俺達がようやくと見出した事実と、異なる揺らぎを見せたのだ。
それは、聞いていない。
時差が発生しているというだけで。
時間的遅れが、発生することは、全く以てあり得ない。
この遅延は、何だ?
二つの世界で、同じ時間が流れているのでは無いのか?
同じ空で繋がっているのであれば、そんなことは、転送において起こり得ない筈だ。
“異なる、世界……”
余りにも稚拙な、結論の示唆。
そんな発想に、お世辞にも寒冷な夜空の下とは言えない毛皮に、鳥肌が立つ。
ひょっとして、此処は、アースガルズでは無いのか?
ヴァナヘイムとも、地続きとなっていない、全く異なる地平。
言うなれば、ミッドガルドに構えられた、神々の拠点であると言うような仮説は、少々突飛であって、俺自身の発言で無ければ、鼻で嗤うようなそれだろうか。

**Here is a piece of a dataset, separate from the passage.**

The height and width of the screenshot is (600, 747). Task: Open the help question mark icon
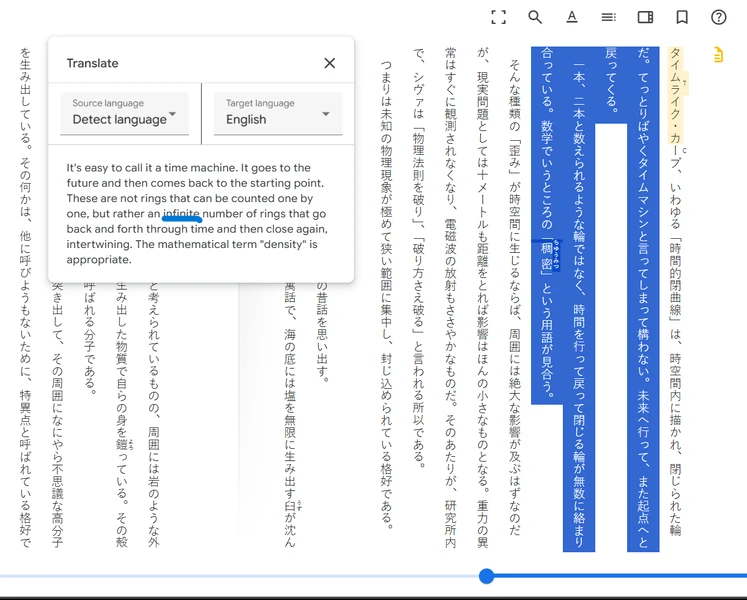(718, 18)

分からない。此処が、神々の住む世界線とは、幾らか位相的距離を伴うものであるのなら。
それだけの遅延が、隔たりを飛び越える為に生じることはあり得るのか?
“Fenrir…さん…?”
“行くぞ…直に、夜の帳が降りる。”
この知見は、Teusに漏らすな。
未検証の仮説が独り歩きしては、面倒だ。
ここぞと言うときの為に、大事にとっておきたい。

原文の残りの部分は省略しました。